The Sun
When the sun is covered with spots it becomes a most interesting object for telescopic study. Every amateur's telescope should be provided with apparatus for viewing the sun. A dark shade glass is not sufficient and not safe. What is known as a solar prism, consisting of two solid prisms of glass, cemented together in a brass box which carries a short tube for the eyepiece, and reflecting an image of the sun from their plane of junction—while the major remnant of light and heat passes directly through them and escapes from an opening provided for the purpose—serves very well. Better and more costly is an apparatus called a helioscope, constructed on the principle of polarization and provided with prisms and reflectors which enable the observer, by proper adjustment, to govern very exactly and delicately the amount of light that passes into the eyepiece.

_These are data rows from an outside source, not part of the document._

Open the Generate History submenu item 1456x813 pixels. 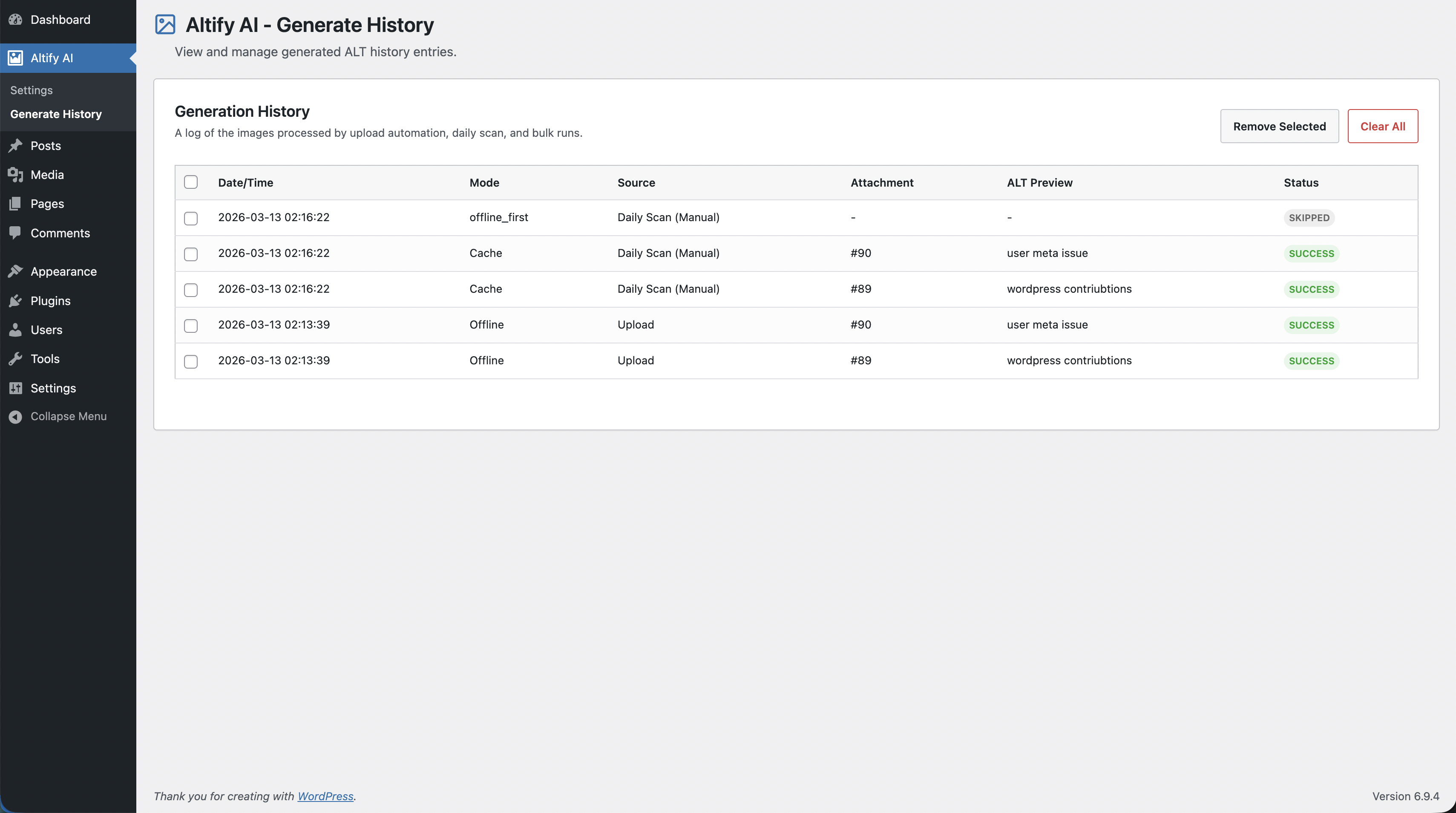tap(56, 114)
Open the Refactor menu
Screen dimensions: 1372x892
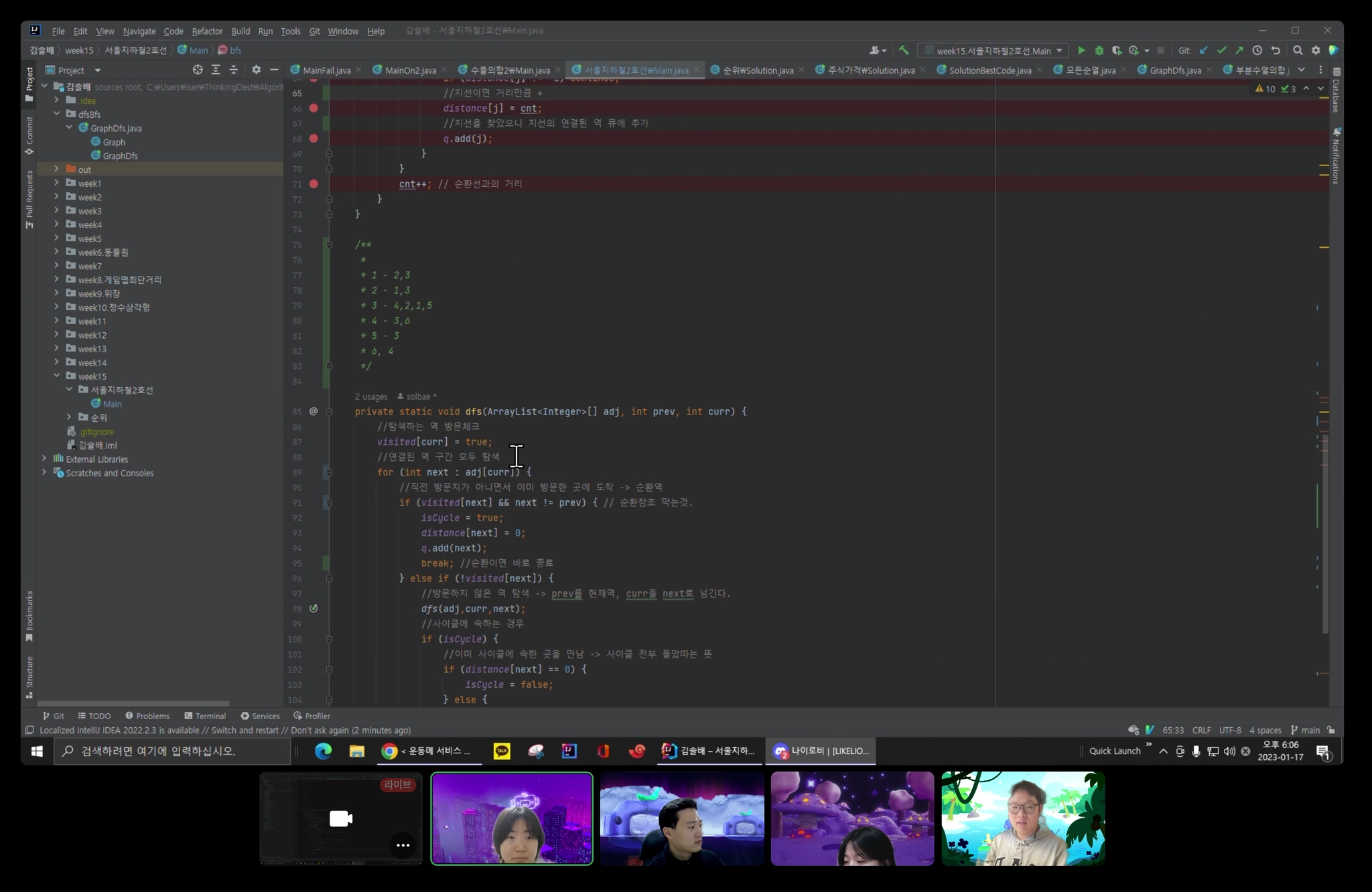[x=206, y=31]
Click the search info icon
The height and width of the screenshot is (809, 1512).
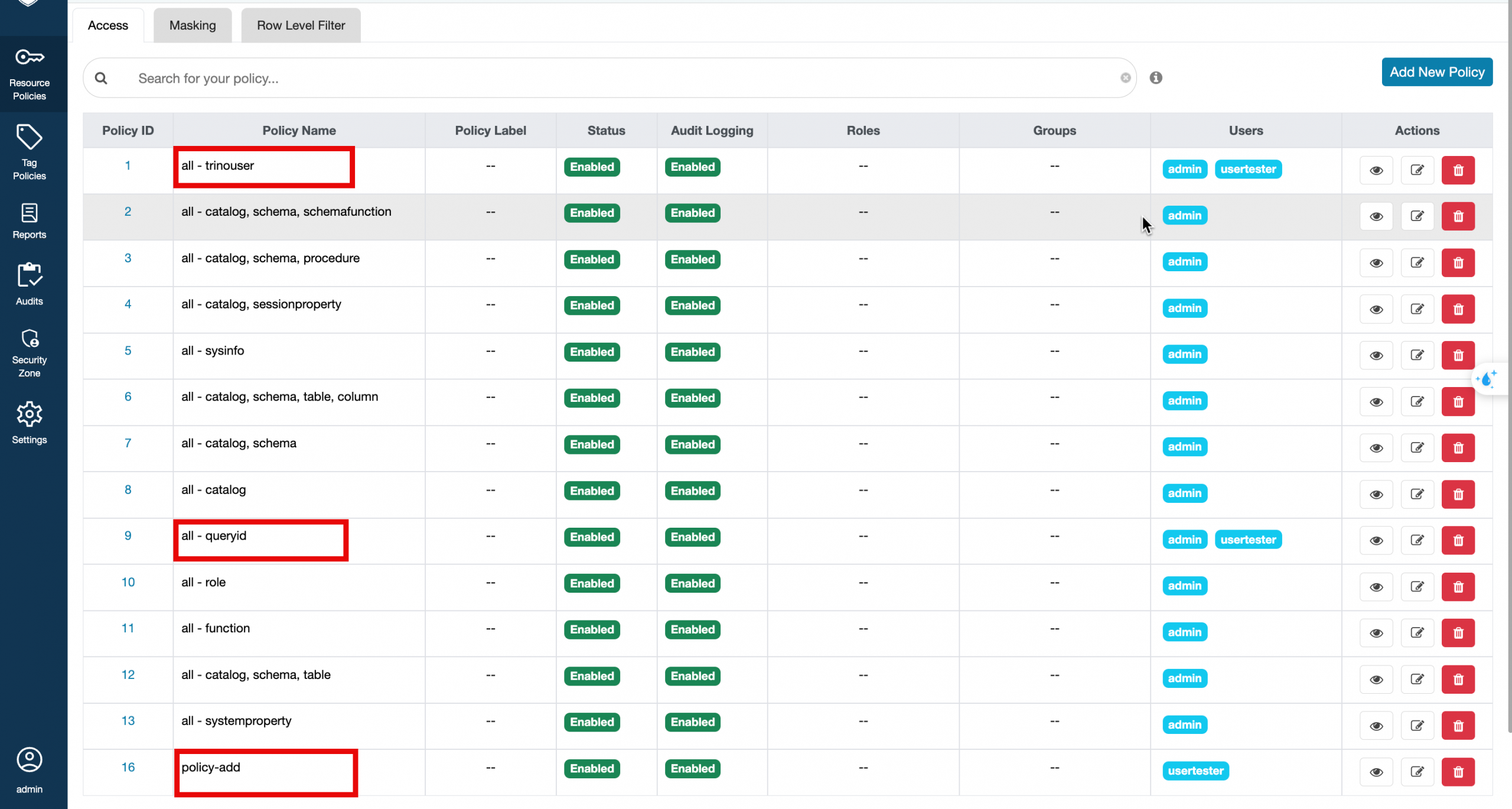(x=1155, y=78)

Furnished with an apparatus of this description we can employ either a three-, four-, or five-inch glass upon the sun with much satisfaction. For the amateur's purposes the sun is only specially interesting when it is spotted. The first years of the twentieth century will behold a gradual growth in the number and size of the solar spots as those years happen to coincide with the increasing phase of the sun-spot period. Large sun spots and groups of spots often present an immense amount of detail which tasks the skill of the draughtsman to represent it. But a little practice will enable one to produce very good representations of sun spots, as well as of the whitish patches called faculæ by which they are frequently surrounded.
For the simple purpose of exhibiting the spotted face of the sun without much magnifying power, a telescope may be used to project the solar image on a white sheet or screen. If the experiment is tried in a room, a little ingenuity will enable the observer to arrange a curtain covering the window used, in such a way as to exclude all the light except that which comes through the telescope. Then, by placing a sheet of paper or a drawing board before the eyepiece and focusing the image of the sun upon it, very good results may be obtained.
If one has a permanent mounting and a driving clock, a small spectroscope may be attached, for solar observations, even to a telescope of only four or five inches aperture, and with its aid most interesting views may be obtained of the wonderful red hydrogen flames that frequently appear at the edge of the solar disk.